Anoreksiya Nervoza, bireyin vücut ağırlığını kontrol etmek için aşırı derecede yemek yemeyi reddetmesi veya aşırı egzersiz yapmasıyla karakterizedir. Bu durum, çoğunlukla bireyin kendisini şişman hissetmesiyle başlar. Bu rahatsızlık, çoğu zaman mükemmeliyetçilik, kontrol arayışı ve kaygı bozuklukları ile ilişkili olabilir.

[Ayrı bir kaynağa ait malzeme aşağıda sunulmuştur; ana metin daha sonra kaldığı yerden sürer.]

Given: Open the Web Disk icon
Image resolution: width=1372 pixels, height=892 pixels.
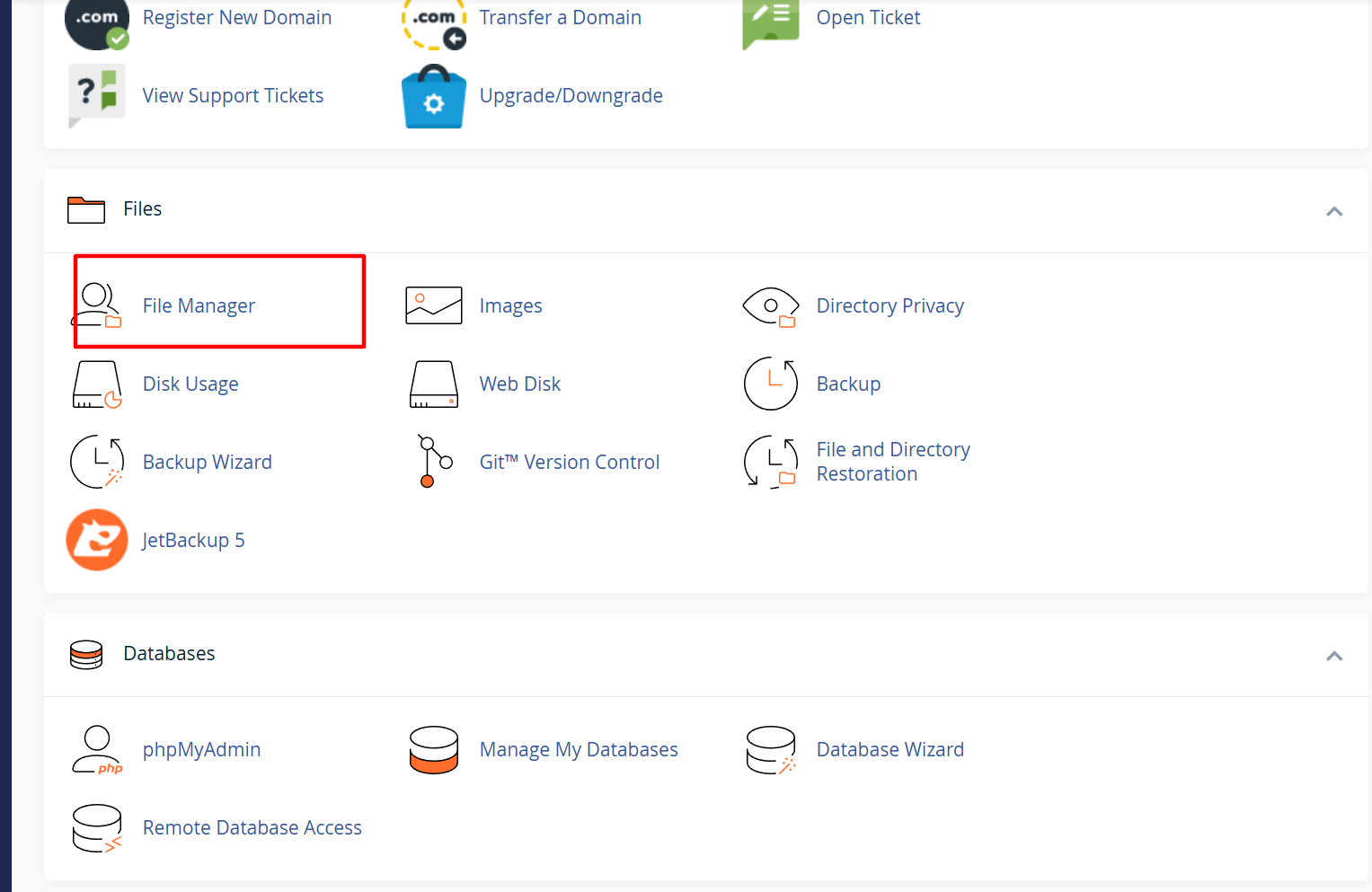Looking at the screenshot, I should pos(434,384).
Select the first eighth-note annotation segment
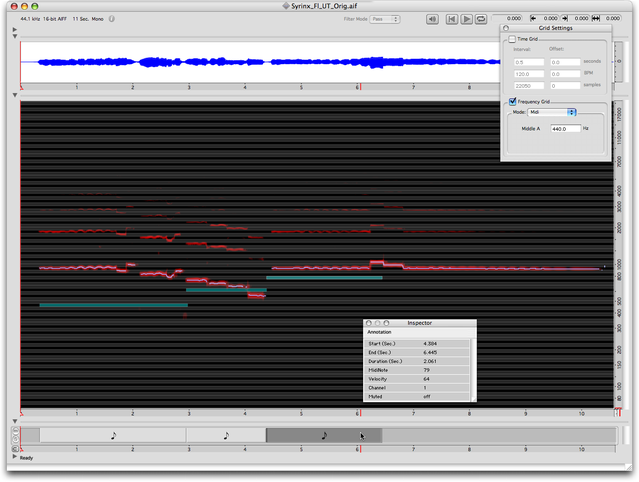 coord(112,435)
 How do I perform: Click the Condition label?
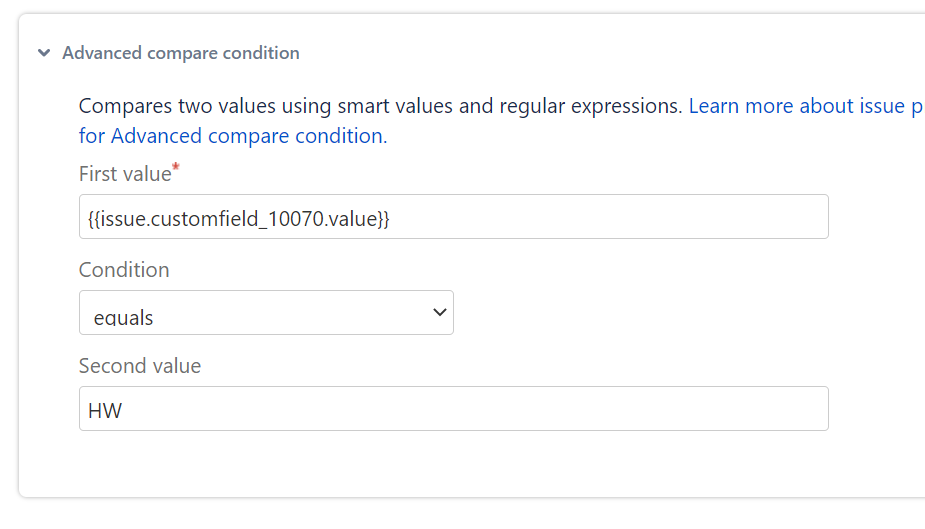tap(124, 270)
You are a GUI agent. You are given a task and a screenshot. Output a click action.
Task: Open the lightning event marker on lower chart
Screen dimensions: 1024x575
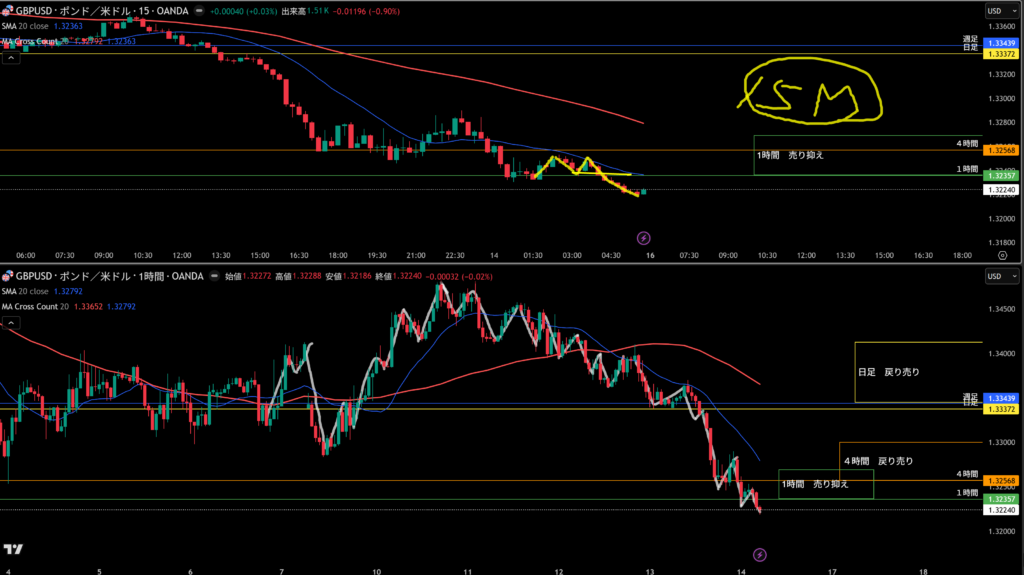[x=759, y=554]
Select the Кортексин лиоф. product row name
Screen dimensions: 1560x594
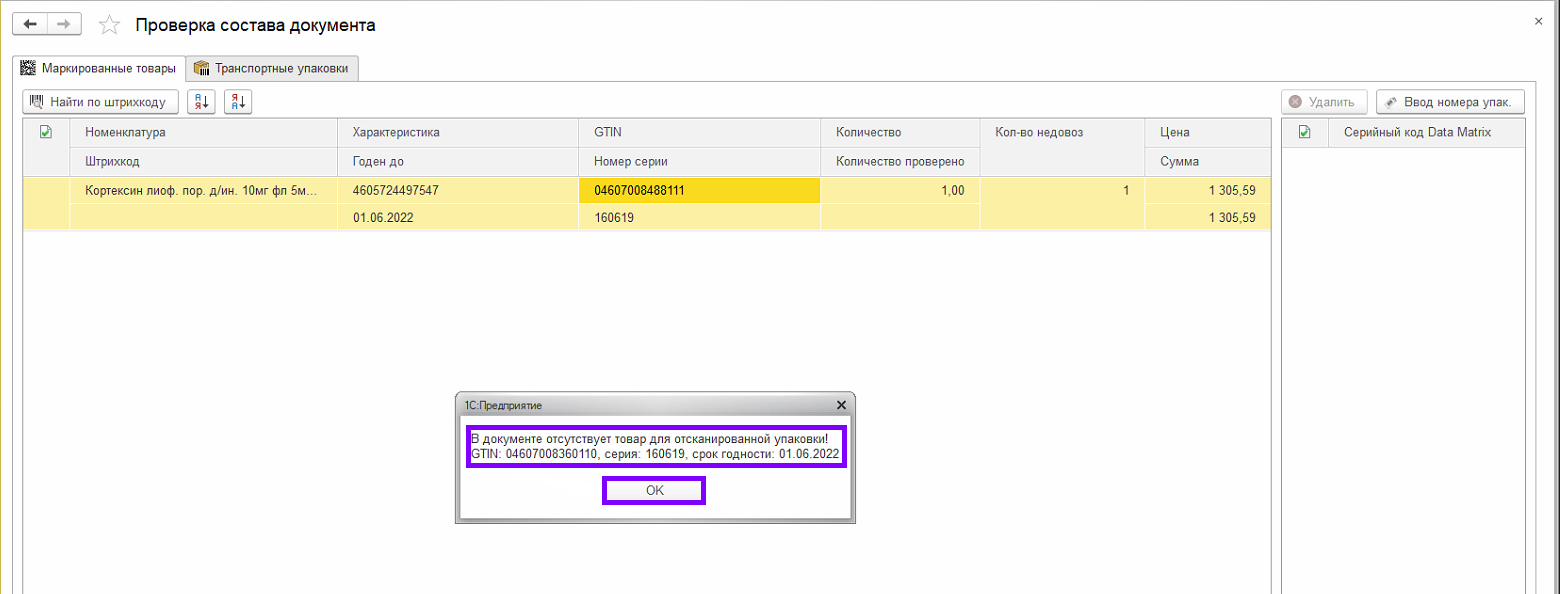click(x=202, y=190)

Bulimiya Nervoza, çoğunlukla hızlı yeme ve sonrasında kendini kusma ya da laksatif kullanma gibi davranışlarla kendini gösterir. Buradaki esas motivasyon, kilo alımını önlemeye yönelik kaygıdır. Bazen, bu bozukluk duygusal acıyı engellemek amacıyla "kontrolsüz" yemek yeme davranışlarıyla tetiklenir.
Tıkınırcasına Yeme Bozukluğu, bireyin çok fazla yemek yediği fakat bunu ardından telafi etme çabası göstermediği bir durumdur. Bu, çoğunlukla duygusal boşlukları doldurma ya da stresle başa çıkma arayışı ile ortaya çıkar.
Her üç bozukluk da bir şekilde vücuda, bedene ve dış görünüşe takıntılı bir ilişkiyi besler. Bu takıntı, sadece fiziksel sağlığı değil, aynı zamanda bireyin zihinsel ve duygusal sağlığını da tehdit eder.
Eğer bir yeme bozukluğuyla mücadele eden birini tanıyorsanız, ilk adım empati ve anlayışla yaklaşmaktır. Yeme bozukluğu yaşayan kişiler, çoğunlukla yalnızlık ve anlaşılmama duygusuyla mücadele ederler. Onlara "kontrol edemediğin bir şey yapıyorsun" ya da "bunu anlaman ne kadar zor" gibi ifadelerle yaklaşmak, sadece onları daha da uzaklaştırır. Bunun yerine, daha sağlıklı ve açık uçlu bir yaklaşım benimsemek önemlidir.
“Ben senin yanındayım” demek, bazen bir insanın en büyük ihtiyacı olan şeydir. Kendini güvende hissedebileceği, yargılanmadan ve utanmadan duygusal yükünü paylaşabileceği bir ortam sunmak, bu süreçte en kıymetli şeylerden biridir.